At Salt Creek Ballet Company, skilled direction and unwavering dedication give dancers a step up in their careers

Suburban Life Magazine

In a large, open studio space in the western suburbs, dancers are lacing up their toe shoes and warming up for rehearsal of their upcoming performance. They will work for two hours an evening, under the direct guidance of Sergey Kozadavey and Zhanna Dubrovskaya, formerly worldwide performers of classical and contemporary ballet with the Maly Theatre in St. Petersburg, Russia. Their goal – perfection at their performance of Carnival of Animals, at the MacAninch Arts Center in May.

Among them is young Connor Hamilton, just 11 years old, and winner of the prestigious HOPE award at the Youth American Grand Prix, the world’s largest student ballet scholarship competition.

Salt Creek Ballet trains dancers from as early as 2 ½ years old. And there are now more than 350 students at the Westmont school. The company provides professional level performance opportunities to dancers ages 15-18, and approximately 2,650 dancers have come through Salt Creek Dance Company since its inception in 1985.

“We train them to become dancers, or to be able to express themselves through dance,” says executive director Christina Salerno. 

She ought to know. She’s come full circle… the perfect career pirouette. She began at Salt Creek as a student there from 1986 until 1992.  After having danced through her three high school years at Downers Grove South High School, she graduated early to attend a dance school in San Francisco.  Salerno then enjoyed a dance career as a soloist with Boston Ballet, Zurich Ballet and Royal Ballet in London, before returning to the Chicago area, when she rejoined Salt Creek as the director of development and communications in 2008, becoming the executive director in 2009.

Salerno is just one of what is an impressive number of Salt Creek dancers to have gone on to successful professional careers. Salt Creek alumni, Salerno says, have move on to perform with dance companies including Joffrey Ballet, Hubbard Street Dance, Radio City Music Hall, Metropolitan Opera Ballet, River North Dance Company and many more.  Other Salt Creek students have used their training to pursue related careers in costume and set design.

Consistent though its prestigious history, Salerno says that Salt Creek Ballet has retained its three-fold objectives.

“The first is that we’re trying to present professional style dance performances to area audiences.” The Salt Creek Ballet Company now has nine public performances each year including seven of The Nutcracker, and two spring productions.

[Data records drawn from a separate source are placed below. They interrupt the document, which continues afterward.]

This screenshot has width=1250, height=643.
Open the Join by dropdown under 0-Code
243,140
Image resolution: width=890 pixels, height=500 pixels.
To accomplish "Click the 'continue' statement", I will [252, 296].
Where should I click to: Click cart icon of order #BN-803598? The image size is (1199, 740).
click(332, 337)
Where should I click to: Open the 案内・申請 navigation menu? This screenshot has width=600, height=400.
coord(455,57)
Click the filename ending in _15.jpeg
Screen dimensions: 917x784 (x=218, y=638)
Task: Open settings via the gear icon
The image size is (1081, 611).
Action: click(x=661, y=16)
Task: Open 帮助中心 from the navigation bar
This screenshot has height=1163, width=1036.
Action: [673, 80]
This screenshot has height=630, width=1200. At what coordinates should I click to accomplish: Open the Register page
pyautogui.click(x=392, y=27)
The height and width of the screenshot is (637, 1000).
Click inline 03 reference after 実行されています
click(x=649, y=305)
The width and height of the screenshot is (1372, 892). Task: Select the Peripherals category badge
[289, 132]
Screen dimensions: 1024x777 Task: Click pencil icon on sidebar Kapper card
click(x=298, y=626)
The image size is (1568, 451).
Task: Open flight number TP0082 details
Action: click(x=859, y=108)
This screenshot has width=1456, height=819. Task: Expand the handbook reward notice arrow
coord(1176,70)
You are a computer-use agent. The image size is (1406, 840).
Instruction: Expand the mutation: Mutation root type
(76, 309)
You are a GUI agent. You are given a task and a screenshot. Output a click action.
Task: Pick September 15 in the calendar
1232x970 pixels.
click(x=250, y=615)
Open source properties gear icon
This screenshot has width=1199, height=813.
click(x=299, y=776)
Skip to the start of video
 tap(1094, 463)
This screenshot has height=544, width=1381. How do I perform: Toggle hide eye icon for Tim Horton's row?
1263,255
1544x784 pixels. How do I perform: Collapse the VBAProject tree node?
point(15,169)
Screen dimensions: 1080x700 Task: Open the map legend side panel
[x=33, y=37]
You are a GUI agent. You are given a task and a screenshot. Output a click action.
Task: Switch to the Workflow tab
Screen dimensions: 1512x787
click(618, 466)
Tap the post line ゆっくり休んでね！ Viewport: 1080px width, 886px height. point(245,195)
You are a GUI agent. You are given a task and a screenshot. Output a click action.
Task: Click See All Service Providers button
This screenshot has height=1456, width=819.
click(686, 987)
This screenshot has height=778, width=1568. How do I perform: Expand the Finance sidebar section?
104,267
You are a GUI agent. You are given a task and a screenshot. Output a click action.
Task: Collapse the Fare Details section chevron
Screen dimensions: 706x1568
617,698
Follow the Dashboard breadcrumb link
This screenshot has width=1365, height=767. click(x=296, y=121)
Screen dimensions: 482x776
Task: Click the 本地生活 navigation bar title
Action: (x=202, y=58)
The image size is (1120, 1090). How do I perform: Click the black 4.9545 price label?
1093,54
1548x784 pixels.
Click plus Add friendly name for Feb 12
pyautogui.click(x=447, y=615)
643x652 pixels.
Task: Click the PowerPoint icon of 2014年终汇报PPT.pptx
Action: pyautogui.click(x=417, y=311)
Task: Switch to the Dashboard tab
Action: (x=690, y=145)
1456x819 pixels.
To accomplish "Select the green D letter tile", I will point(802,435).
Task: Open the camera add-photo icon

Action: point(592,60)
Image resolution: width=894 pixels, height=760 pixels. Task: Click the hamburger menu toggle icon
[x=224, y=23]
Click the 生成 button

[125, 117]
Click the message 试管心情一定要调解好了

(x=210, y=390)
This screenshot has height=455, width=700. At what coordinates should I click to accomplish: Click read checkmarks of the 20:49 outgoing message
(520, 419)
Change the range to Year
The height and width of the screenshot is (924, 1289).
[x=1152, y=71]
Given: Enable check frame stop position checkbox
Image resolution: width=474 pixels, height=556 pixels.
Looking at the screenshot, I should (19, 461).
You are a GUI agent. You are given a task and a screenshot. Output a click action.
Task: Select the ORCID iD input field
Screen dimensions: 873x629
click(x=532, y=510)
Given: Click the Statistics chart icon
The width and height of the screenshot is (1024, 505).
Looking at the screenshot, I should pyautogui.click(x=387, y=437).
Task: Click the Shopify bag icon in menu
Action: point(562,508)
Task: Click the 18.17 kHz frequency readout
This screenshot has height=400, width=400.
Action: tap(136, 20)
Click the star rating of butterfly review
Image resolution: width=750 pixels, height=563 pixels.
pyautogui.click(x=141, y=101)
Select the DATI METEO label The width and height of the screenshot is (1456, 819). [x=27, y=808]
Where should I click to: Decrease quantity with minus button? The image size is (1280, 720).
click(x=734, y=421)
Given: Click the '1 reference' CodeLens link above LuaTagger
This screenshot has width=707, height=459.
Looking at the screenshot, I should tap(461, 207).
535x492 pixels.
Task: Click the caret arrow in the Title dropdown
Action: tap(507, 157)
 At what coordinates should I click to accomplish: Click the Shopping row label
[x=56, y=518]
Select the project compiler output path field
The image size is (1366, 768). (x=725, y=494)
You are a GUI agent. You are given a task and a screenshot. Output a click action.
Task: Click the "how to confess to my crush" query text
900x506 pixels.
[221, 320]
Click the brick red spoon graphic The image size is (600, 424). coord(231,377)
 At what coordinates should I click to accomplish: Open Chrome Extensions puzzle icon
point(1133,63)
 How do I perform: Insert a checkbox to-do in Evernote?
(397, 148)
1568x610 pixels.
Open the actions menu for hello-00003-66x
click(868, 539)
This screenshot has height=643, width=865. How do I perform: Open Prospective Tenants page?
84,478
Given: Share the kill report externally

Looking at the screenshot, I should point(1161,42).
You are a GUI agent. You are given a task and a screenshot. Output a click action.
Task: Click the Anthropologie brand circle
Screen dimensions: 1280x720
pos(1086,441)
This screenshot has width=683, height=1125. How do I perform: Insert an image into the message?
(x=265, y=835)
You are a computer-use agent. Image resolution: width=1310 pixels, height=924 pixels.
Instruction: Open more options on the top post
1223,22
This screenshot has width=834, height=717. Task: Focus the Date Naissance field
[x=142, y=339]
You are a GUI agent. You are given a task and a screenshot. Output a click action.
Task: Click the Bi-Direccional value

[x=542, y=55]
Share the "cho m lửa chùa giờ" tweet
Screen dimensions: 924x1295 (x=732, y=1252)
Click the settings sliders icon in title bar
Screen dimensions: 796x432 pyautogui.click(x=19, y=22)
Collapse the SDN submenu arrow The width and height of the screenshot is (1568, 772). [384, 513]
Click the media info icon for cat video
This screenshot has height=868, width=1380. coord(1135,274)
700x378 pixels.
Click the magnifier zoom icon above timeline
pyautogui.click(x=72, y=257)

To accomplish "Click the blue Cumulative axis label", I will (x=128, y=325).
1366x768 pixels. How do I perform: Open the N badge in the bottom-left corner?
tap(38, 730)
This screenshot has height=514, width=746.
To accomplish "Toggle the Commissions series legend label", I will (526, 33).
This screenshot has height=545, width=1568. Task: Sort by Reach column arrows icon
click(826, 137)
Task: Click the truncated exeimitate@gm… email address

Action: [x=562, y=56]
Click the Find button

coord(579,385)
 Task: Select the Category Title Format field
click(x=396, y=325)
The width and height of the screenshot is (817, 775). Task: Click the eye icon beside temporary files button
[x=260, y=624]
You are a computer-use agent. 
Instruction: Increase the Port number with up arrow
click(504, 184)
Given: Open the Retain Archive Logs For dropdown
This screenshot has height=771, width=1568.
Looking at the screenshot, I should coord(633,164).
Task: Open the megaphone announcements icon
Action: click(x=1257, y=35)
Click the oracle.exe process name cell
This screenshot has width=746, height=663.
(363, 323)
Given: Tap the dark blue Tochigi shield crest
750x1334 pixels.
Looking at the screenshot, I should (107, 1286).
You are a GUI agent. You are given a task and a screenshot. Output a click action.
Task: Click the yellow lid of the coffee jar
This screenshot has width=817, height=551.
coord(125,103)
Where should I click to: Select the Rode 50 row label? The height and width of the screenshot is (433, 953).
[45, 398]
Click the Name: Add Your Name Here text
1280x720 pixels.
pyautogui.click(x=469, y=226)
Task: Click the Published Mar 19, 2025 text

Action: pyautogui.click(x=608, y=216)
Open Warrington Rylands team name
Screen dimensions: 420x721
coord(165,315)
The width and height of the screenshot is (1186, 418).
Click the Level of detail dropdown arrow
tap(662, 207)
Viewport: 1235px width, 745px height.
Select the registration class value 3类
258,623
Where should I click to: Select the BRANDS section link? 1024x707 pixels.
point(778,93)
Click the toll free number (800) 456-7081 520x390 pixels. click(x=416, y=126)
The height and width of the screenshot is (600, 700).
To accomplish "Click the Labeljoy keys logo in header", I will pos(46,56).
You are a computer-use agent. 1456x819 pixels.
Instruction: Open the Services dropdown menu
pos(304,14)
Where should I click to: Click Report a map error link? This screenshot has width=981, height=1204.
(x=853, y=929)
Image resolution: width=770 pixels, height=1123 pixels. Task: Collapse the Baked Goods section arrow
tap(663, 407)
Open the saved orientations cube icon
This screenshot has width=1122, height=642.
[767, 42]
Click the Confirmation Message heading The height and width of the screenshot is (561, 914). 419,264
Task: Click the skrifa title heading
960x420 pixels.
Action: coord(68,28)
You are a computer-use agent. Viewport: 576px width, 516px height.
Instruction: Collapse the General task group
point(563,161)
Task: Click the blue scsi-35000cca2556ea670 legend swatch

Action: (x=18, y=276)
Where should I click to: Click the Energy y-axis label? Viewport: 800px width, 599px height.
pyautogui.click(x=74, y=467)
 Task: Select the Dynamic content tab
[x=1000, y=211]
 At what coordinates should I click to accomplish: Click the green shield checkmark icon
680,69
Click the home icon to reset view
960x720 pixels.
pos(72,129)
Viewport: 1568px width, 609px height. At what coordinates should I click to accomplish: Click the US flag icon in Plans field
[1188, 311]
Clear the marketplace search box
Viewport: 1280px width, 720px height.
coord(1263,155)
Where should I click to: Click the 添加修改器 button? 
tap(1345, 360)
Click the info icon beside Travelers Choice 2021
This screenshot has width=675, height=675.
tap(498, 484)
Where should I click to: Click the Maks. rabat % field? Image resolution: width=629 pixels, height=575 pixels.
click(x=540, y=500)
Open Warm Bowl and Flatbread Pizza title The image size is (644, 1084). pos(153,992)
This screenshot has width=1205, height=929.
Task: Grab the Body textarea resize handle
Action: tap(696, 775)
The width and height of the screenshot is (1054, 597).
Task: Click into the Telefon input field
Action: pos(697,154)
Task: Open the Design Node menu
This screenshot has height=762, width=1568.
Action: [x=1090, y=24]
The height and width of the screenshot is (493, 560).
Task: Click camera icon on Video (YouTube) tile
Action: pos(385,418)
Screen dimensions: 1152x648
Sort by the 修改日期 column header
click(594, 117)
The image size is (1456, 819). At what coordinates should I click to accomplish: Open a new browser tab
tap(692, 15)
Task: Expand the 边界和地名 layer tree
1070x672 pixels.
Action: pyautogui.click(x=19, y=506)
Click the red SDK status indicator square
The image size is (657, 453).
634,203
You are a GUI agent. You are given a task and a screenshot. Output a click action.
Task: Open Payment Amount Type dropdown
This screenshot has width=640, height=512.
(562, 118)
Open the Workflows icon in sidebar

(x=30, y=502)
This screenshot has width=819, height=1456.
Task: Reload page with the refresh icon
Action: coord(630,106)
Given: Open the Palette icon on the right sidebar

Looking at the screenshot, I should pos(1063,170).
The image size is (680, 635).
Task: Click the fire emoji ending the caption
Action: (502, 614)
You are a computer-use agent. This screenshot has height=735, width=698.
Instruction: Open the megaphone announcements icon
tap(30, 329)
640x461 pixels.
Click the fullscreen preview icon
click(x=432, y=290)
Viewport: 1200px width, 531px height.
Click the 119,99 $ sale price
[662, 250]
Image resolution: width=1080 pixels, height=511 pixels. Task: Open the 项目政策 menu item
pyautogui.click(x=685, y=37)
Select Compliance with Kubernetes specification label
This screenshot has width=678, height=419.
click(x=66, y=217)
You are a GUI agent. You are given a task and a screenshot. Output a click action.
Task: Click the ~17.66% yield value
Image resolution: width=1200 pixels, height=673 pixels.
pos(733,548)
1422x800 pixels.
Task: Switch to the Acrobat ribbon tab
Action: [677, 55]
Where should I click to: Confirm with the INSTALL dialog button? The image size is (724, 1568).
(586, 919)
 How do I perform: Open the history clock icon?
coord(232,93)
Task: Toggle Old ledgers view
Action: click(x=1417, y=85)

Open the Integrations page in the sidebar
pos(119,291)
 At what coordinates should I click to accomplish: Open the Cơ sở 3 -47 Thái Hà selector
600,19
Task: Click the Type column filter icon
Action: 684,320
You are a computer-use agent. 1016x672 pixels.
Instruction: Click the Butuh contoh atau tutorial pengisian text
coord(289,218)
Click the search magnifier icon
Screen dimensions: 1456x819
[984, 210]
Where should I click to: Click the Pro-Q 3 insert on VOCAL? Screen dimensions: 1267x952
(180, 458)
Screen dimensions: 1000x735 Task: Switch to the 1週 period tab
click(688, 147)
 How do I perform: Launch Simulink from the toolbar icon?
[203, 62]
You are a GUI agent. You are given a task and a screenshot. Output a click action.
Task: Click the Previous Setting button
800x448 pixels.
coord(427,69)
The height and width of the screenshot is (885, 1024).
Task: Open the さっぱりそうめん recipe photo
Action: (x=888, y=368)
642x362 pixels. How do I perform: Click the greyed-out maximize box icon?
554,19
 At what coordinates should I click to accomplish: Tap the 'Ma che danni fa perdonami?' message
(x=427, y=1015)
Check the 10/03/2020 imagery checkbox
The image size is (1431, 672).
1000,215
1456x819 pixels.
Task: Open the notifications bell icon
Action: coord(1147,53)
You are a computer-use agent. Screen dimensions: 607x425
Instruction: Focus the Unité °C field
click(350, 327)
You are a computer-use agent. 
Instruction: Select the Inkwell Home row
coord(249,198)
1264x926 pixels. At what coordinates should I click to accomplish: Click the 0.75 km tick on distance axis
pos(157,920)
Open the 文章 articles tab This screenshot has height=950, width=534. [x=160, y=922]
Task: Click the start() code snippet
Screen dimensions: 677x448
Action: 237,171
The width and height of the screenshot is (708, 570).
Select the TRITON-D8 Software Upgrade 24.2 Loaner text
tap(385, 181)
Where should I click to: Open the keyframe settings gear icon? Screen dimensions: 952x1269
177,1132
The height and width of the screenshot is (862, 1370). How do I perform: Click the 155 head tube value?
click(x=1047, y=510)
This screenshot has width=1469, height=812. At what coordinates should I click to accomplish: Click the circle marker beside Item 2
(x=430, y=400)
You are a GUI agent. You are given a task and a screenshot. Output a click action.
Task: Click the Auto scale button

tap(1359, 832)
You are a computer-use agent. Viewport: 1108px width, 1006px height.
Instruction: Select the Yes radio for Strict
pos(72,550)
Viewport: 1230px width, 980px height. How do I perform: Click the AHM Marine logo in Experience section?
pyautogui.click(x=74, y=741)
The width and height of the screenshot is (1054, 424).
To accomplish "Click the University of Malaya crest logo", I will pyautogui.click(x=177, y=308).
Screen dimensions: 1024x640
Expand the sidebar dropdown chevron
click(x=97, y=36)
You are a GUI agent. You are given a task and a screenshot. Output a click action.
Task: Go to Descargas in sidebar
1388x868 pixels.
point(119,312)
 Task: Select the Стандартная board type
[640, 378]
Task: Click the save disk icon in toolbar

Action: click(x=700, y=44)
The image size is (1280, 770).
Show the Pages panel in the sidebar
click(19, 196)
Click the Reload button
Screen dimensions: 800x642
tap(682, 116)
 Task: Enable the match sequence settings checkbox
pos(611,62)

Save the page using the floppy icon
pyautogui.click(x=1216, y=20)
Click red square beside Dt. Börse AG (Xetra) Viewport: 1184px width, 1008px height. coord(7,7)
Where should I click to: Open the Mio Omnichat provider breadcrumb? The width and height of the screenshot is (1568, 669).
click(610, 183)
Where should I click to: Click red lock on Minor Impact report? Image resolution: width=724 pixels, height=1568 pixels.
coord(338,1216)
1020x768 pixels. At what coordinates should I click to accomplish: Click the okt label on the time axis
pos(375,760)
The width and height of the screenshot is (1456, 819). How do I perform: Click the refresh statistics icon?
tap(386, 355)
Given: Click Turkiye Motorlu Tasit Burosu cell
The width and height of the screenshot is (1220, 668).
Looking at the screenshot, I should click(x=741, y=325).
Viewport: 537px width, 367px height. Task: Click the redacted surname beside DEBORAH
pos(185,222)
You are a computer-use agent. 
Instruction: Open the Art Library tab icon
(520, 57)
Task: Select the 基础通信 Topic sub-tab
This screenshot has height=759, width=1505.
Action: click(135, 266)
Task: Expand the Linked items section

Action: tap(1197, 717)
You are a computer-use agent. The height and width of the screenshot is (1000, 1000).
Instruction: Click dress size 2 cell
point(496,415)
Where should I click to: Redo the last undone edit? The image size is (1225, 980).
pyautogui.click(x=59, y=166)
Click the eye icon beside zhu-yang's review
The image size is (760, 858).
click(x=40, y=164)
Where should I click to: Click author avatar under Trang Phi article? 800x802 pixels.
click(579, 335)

“Our goal is always to provide a great opportunity for people to attend a high -quality performance without traveling far. Our ticket prices are reasonable, and we often have a meet and greet so that the audience can meet with some of the costumed characters.

“Secondly, we’ve always tried to provide high level performance opportunities to our dancers,” Salerno says. “It’s been really nice to see how our company has grown.  The technical level of what our dancers can accomplish is so much more now than when I was a student.”

Lastly, Salt Creek’s mission is to encourage an appreciation and awareness of dance within the community at large. 

“We have a vibrant outreach program in which we go into the school districts, libraries and more, with dance programming.”

Salerno says that she has loved watching Salt Creek Ballet grow and prosper in the community.  Her experience with Salt Creek which has spanned several decades, has been “really, really wonderful.”